- [Extract provided]

----------

What is Wealth and What is Money?

We all feel that printing money is generally bad. But why is that?

Every child eventually ends up asking the question: why don't we just give everyone a million dollars? Once we understand some basics of cause and effect, we see that this achieves nothing productive and just increases the price of everything (unless you are a Marxist, then you see no problem with this). But it's hard to say why it's bad at the roots.

The full answer lies in understanding two words we think about every day and almost never define: wealth, and money.

So what is wealth?

Nature provides only raw matter and the laws of physics: not houses, not penicillin, not your medium rare steak. What turns inanimate matter into any of those is reason. Muscle moves things around, but only knowledge of what matter is, and what it can become, improves it. Every asset above an animal's level traces back to a mind. Wealth, then, is the sum of material values: matter reshaped by reason to sustain and further human life.

Wealth is matter, and matter obeys causality, not decree. It cannot be conjured by printing, stimulus or legislation; it has to be produced by someone. Symbols and claims can be multiplied at will. Substance (wealth), only by productive work.

What is Money?

Money is the most reliable kind of claim there is. Put simply: money is property that is reliably accepted in exchange for other property or labour.

----------

Extracted records
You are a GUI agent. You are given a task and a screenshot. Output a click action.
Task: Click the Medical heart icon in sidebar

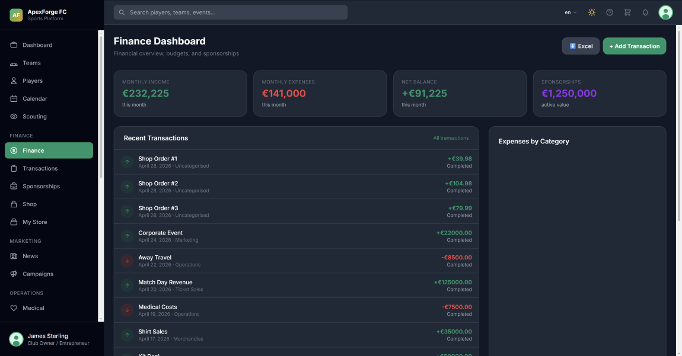pyautogui.click(x=14, y=308)
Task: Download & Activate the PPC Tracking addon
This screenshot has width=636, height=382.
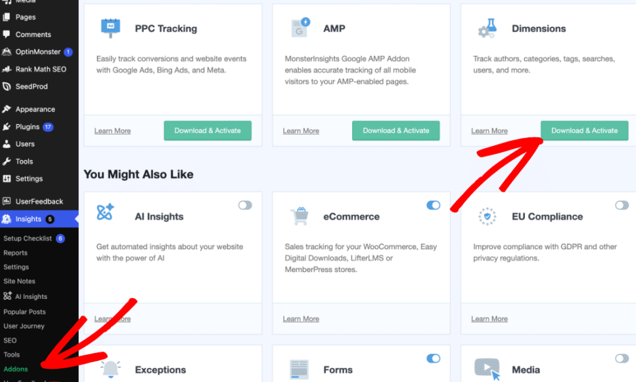Action: (x=207, y=131)
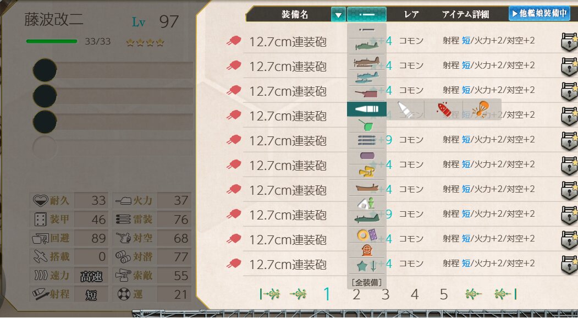The image size is (578, 318).
Task: Click the second empty equipment slot
Action: pyautogui.click(x=113, y=96)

----------

- [Things to do]
**A)** Answer these questions about the essay on wealth and money:
(i) According to the essay, what is the only thing nature provides?
(ii) What does the essay say turns inanimate matter into things like houses or penicillin?
(iii) How does the essay define money?
**B)** Transcribe the essay on wealth and money, everything from "So what is wealth?" down to "further human life.".

- [Answers by task]
**A)**
(i) Raw matter and the laws of physics.
(ii) Reason.
(iii) Money is property that is reliably accepted in exchange for other property or labour.

**B)**
So what is wealth?

Nature provides only raw matter and the laws of physics: not houses, not penicillin, not your medium rare steak. What turns inanimate matter into any of those is reason. Muscle moves things around, but only knowledge of what matter is, and what it can become, improves it. Every asset above an animal's level traces back to a mind. Wealth, then, is the sum of material values: matter reshaped by reason to sustain and further human life.